For study the fragmentation incurred by an allocator, traditionally memory- trace-driven simulation is used. For study the allocation speed of an allocator, some research do simulation of the number of node being searched during object allocation and uses the number of node being searched to judge an allocator, while other research direct implement their allocators and uses execution time to evaluate the speed performance.
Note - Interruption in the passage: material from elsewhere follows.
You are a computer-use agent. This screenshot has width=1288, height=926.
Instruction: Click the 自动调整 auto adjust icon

For our research, we do not look at fragmentation and speed separately like many previous research, since we are interested in the allocator’s speed performance and the interaction between the allocator and garbage collector. In a programming language with automatic garbage collection, the seriousness of fragmentation is converted to execution time, that the higher the fragmentation, the greater the time will be spent on garbage collection since higher fragmentation results in more frequent invocation of garbage collection. Whether
an allocator is good should be judged by the time spent on object allocation plus garbage collection, since garbage collection is a very sophisticated process and thus difficult to simulate its speed performance. Therefore, we implement our allocator and measure the execution time spent on object allocation and garbage collection.
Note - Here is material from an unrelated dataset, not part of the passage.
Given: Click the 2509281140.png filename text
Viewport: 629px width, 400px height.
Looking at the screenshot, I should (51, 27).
Since we want to use execution time to judge the performance of allocator, we must use some way to collect the time information. A traditional technique to measure time is to use operating system’s system calls, but system calls are so expensive and object allocation activities occur very frequently, so the overhead using system calls will disturb the accuracy.
Thus we decide to use alternative approach to collect execution time information.
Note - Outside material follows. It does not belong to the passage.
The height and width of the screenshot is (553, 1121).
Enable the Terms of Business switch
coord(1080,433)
Some processor have built in hardware event counter which counts elapsed clock cycles and special registers which can be used to record clock cycles information. And using a single assembly instruction can read the content of the register. Thus, we decide to use cycles as the measure of time.
4.2 Environment
Sun’s CVM is chosen as the based Java virtual machine in our implementation because it is open-source and widely known. CVM is pure interpreter-based virtual machine intended to be used in embedded systems [8]. The underlying hardware is Pentium 4 and the chosen operating system is Debian Linux.
We have gathered many benchmarks, including SPECjvm98 and Embedded CaffeineMark. Embedded CaffeineMark is aimed for testing the performance of Java virtual machine in embedded environments. It a synthetic benchmark suite and only do very simple operation, such as looping, calling method, and allocated String. Hence it is not a
representative benchmark to reflect the object allocation behavior in real Java programs.
SPECjvm98 is an industry-standard benchmark suite for evaluating the performance of Java virtual machines [9]. Benchmarks in SPECjvm98 are for solving real-world problem and several of them are commercial applications. Thus, SPECjvm98 is chosen as our test benchmark suite, since we are interesting in the performance of dynamic object allocation.
Among the benchmarks, _222_mpegaudio and _228_jack are not tested because of porting problems.
Table 4-1: Overview of SPECjvm98 benchmark
Benchmarks Short Description
_201_compress
Modified Lempel-Ziv method (LZW).
Basically finds common substrings and replaces them with a variable size code.
_202_jess Java Expert Shell System is based on NASA's CLIPS expert shell system.
_205_raytrace A raytracer that works on a scene depicting a dinosaur.
_209_db Performs multiple database functions on memory resident database.
_213_javac This is the Java compiler from the JDK 1.0.2.
_227_mtrt
A raytracer that works on a scene depicting a dinosaur, where two threads each renders the scene in the input file time-test model.
_228_jack A Java parser generator that is based on the Purdue Compiler Construction Tool Set (PCCTS).